_What to work on_
Pull out every line in the entries below that contains the word "Where", copying each line in full.

↓↓↓

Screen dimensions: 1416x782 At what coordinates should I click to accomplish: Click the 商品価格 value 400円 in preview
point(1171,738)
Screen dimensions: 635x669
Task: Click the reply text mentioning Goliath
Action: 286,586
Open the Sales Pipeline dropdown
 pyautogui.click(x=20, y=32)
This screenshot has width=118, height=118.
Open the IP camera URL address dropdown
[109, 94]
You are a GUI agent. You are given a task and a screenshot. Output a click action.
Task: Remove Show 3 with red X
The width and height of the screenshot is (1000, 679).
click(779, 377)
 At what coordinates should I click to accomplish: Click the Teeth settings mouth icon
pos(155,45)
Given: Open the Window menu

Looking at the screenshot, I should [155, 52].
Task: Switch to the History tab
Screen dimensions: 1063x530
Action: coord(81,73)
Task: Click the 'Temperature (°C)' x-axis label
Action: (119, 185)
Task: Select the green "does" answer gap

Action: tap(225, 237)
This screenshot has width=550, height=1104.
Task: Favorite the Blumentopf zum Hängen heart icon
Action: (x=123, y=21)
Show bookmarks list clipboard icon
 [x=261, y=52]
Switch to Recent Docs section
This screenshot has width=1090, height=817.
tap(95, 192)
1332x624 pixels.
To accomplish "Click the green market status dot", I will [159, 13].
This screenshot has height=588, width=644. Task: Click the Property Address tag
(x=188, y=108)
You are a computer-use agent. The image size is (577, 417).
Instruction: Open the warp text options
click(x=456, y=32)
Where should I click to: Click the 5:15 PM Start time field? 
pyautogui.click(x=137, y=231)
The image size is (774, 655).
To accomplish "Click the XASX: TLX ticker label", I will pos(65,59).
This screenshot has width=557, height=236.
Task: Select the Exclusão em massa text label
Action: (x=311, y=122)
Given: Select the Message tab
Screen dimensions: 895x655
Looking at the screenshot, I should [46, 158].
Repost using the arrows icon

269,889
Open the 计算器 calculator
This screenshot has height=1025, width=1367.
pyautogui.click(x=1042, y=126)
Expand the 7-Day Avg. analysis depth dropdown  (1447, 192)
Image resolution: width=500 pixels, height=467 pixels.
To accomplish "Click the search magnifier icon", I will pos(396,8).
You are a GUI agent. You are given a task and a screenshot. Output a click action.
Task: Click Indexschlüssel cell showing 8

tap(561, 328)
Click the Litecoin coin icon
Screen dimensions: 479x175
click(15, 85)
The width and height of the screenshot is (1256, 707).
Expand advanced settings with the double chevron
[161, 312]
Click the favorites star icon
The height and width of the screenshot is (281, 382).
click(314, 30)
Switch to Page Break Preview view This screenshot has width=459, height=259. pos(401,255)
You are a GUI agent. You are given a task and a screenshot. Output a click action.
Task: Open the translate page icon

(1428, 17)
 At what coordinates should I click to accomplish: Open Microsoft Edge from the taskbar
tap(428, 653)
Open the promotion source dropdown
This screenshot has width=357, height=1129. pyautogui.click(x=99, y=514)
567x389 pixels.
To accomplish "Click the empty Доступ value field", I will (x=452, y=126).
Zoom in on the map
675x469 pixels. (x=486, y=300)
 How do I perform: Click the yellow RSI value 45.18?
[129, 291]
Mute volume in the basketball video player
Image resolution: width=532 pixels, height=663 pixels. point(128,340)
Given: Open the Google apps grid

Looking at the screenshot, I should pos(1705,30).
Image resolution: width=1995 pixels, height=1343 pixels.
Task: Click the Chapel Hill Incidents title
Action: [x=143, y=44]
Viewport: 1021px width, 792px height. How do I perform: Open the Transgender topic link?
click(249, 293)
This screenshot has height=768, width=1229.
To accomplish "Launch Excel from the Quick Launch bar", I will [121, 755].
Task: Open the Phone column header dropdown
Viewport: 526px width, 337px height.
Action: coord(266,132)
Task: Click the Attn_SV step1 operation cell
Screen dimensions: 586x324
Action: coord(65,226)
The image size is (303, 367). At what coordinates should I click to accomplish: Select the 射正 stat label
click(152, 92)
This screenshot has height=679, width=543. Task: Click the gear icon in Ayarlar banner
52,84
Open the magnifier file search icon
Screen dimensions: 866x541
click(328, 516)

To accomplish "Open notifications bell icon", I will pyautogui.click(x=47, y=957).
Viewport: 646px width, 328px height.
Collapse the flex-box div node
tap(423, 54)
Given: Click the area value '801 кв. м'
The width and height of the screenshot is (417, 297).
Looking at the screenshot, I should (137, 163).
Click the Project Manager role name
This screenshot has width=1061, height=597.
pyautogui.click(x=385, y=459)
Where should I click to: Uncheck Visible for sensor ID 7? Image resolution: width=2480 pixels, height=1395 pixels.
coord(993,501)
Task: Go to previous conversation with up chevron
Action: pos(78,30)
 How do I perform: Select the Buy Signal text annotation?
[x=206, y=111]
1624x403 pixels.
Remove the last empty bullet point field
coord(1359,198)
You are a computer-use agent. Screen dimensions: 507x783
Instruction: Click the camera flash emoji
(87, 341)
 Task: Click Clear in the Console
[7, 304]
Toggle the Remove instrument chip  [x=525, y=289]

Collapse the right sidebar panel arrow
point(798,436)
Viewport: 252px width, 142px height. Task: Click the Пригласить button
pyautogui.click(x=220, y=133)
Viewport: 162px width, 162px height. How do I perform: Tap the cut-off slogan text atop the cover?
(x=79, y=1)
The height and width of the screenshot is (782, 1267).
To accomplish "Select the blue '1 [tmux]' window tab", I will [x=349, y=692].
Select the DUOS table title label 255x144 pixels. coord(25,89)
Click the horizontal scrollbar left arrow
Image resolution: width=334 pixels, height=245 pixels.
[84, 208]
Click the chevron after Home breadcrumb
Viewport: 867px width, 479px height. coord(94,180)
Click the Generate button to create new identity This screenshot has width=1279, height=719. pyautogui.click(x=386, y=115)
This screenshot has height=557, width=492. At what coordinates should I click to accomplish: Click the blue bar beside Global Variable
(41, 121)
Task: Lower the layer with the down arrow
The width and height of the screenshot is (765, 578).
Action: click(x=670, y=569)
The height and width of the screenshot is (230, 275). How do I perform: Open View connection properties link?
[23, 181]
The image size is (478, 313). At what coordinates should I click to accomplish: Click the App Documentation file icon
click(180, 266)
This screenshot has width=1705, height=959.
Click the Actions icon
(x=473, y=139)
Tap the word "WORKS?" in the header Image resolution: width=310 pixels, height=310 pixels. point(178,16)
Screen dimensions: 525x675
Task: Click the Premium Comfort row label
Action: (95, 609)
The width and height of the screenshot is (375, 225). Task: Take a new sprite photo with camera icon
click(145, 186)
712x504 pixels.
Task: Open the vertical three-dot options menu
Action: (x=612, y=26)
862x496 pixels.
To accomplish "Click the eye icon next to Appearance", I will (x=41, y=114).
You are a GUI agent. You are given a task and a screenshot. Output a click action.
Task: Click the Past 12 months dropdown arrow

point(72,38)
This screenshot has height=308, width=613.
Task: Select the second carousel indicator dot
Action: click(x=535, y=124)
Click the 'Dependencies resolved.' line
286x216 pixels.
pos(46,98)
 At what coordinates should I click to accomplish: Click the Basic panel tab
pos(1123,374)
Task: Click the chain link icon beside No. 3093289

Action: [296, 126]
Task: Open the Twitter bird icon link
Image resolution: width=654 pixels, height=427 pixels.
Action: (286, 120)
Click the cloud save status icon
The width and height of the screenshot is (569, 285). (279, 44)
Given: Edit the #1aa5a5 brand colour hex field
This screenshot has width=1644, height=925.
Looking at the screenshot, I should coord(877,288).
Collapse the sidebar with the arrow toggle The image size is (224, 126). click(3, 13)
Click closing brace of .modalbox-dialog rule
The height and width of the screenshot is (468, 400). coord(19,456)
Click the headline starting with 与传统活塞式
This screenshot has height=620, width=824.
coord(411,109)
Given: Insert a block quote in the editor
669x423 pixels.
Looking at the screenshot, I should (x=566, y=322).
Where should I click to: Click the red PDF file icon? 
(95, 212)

↑↑↑

_Exercise response_
Where should I click to: Click the 5:15 PM Start time field? 
Where should I click to: Uncheck Visible for sensor ID 7? Image resolution: width=2480 pixels, height=1395 pixels.
Where should I click to: Click the red PDF file icon? 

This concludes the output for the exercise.